ABSTRACT

It would be possible to see the centrality of action heroines in recent Hollywood film as posing a challenge to women’s social role, and to her representation within the cinema’s symbolic order. This is the terrain over which a developing debate is currently being conducted, within feminist film criticism, as to the significance of the action heroine. Cinematic images of women who wield guns, and who take control of cars, computers and the other technologies that have symbolised both power and freedom within Hollywood’s world, mobilise a symbolically transgressive iconography. At the most fundamental level, images of the active heroine disrupt the conventional notion — often significantly present as an assumption within feminist film criticism — that women either are, or should be, represented exclusively through the codes of femininity.

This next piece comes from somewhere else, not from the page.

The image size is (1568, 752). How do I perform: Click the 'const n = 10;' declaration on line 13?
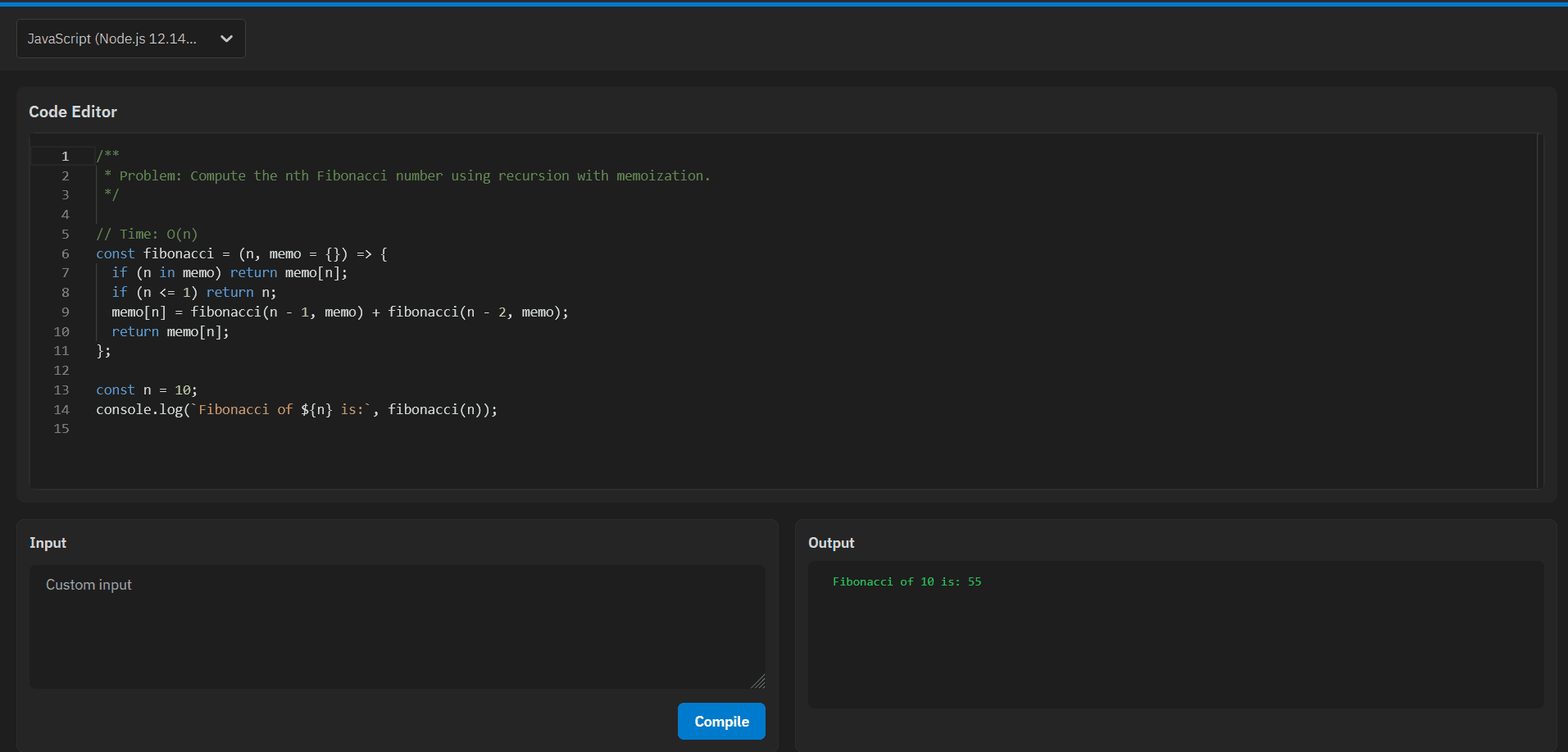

The critical suggestion that the action heroine is ‘really a man’, a suggestion that is addressed further below, stems from this assumption and represents an attempt to secure the logic of a gendered binary in which the terms ‘male’ and ‘masculine’, ‘female’ and ‘feminine’ are locked together. As the earlier discussion of action heroines of the 1970s indicates, the female protagonists of contemporary action films emerge from a long cinematic and literary tradition. However, the action heroine has also, in the last twenty years, undergone a significant redefinition in western films. Thus, although she is not a product solely of the 1980s, there is a specificity to the appearance of recent action heroines. I characterised this in Chapter 1, in terms of the heroine’s move from her position as a subsidiary character within the action narrative, to the central role of action heroine, a figure who commands the narrative. A more specific phenomenon associated with recent cinema is the appearance of a muscular action heroine, a figure who is discussed below in relation to the growth in women’s involvement in bodybuilding as a sport and what this means for the development of shifting, ‘masculine’ identities for women.